Pursuant to the third and fourth paragraphs of Article 381 of the ZGD-1, the Company may reduce (one-time or successively) its share capital through the withdrawal of all own shares acquired based on this authorisation (but not also those own shares acquired previously) under the simplified procedure and to the debit of other profit reserves based on the Supervisory Board's consent. The Company may use own shares acquired based on this authorisation solely in accordance with this authorisation.

7.2.

Resolution 7.1 shall enter into effect on 30 November 2022, but not prior to the PETG share split execution pursuant to General Meeting Resolutions 6.1. to 6.5. in the Central Book-Entry Securities Register.

Results of the vote:

The total number of shares represented at the General Meeting for this item was 1,459,780. The number of shares for which valid votes were cast amounted to 1,413,986; the proportion of these shares in the share capital of the Company amounted to 67.78%. The total number of valid votes cast amounted to 1,413,986 and represented 68.86% of all voting shares, of which 1,378,837 votes were in favour of the resolution, accounting for 97.51% of the total number of votes cast, and 35,149 votes were against the resolution, representing 2.49% of the total number of votes cast.
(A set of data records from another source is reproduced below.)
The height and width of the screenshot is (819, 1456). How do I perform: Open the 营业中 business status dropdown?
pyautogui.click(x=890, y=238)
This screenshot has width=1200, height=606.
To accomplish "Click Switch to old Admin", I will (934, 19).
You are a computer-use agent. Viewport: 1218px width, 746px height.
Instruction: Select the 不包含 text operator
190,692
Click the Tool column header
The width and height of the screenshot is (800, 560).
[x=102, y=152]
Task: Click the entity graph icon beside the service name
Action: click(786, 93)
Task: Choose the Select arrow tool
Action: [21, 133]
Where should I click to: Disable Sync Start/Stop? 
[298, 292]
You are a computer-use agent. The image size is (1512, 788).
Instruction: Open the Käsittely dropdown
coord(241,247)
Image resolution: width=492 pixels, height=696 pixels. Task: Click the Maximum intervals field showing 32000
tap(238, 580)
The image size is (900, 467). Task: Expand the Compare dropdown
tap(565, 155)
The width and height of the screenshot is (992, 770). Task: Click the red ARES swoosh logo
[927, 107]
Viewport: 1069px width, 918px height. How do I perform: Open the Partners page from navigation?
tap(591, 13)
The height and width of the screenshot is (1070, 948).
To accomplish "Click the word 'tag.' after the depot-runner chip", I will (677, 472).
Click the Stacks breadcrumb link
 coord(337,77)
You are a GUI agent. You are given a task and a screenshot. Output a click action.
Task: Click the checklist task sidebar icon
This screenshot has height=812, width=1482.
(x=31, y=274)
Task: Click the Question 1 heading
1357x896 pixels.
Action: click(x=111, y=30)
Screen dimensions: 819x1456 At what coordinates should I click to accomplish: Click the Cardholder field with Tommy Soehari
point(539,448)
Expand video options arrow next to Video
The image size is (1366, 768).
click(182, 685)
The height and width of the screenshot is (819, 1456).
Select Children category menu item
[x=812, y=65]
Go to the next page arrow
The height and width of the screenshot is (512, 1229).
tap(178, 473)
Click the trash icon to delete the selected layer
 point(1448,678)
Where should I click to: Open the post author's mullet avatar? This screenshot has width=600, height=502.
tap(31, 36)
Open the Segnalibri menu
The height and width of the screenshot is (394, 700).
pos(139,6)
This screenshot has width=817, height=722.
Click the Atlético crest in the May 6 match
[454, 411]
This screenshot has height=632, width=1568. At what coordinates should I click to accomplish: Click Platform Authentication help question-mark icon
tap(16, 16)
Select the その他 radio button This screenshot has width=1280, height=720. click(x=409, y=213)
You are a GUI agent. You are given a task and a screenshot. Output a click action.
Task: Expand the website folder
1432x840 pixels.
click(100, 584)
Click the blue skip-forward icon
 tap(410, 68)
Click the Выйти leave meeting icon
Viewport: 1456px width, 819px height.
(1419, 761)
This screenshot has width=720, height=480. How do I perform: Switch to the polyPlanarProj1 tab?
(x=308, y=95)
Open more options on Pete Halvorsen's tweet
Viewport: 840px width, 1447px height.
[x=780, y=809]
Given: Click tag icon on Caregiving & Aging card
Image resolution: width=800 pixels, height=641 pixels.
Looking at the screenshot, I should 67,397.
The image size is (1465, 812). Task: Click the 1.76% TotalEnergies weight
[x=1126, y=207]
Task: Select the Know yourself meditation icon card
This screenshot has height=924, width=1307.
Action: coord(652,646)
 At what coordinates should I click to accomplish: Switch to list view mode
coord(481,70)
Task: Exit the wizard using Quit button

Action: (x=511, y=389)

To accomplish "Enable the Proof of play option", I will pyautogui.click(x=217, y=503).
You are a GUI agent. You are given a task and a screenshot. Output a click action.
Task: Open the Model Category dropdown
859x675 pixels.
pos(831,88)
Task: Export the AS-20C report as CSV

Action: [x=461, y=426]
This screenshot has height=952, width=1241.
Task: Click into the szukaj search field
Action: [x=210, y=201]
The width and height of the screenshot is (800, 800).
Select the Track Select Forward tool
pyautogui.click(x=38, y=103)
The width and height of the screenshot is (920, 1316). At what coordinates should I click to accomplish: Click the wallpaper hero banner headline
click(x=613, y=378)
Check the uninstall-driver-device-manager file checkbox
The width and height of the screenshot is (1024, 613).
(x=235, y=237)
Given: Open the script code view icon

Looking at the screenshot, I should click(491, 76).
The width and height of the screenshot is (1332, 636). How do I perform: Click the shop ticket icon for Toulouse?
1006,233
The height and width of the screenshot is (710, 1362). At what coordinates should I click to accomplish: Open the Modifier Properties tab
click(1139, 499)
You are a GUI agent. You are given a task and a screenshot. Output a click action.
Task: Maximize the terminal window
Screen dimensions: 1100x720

The number of abstentions was 45,798.

Notice! (in accordance with Recommendations of the Ljubljana Stock Exchange to public companies regarding notification with respect to non-adoption and/or amendments of the resolutions proposed at a General Meeting):

Under item 1, the resolution as proposed in the General Meeting convocation was adopted. Under items 2, 5 and 6 the resolutions such as proposed by the Management and

Supervisory Boards in the General Meeting convocation were adopted. Under item 4, the resolution such as proposed by the Supervisory Board in the General Meeting convocation was passed. Under item 7, the resolution was adopted such as proposed by SDH d.d. as counter proposal. Under item 3, the Resolution such as proposed by the Management and Supervisory Boards in the General Meeting convocation, was not adopted.

Announced actions to challenge or annul resolutions:

The shareholders did not announce challenging any of the adopted resolution.


As of the day of the General Meeting, the Company had 2,086,301 shares, of which:

  • - 30,723 non-voting shares,
  • - 2,025 other non-voting shares, and
  • - 2,053,553 voting shares.

The number of voting rights of the first five major shareholders present at the General Meeting amounted to 52.19% of the total capital entitled to vote. The following five major shareholders were represented at the General Meeting:

Shareholder No. of shares and
voting rights
%
of
the
total
voting
rights
of
the company
1. Clearstream Banking SA

fiduciarni račun
277,432 13.51%
2. Slovenski državni holding, d.d. 264,516 12.88%
3.
Republika Slovenija
225,699 10.99%
4.
Kapitalska družba d.d.
172,639 8.41%
5. Otp banka d.d. -
client account -
fiduci
131,510 6.40%
TOTAL 1,071,796 52.19%

In relation to the organised collection of authorisations, the Company incurred costs in the amount of EUR 19,148.81.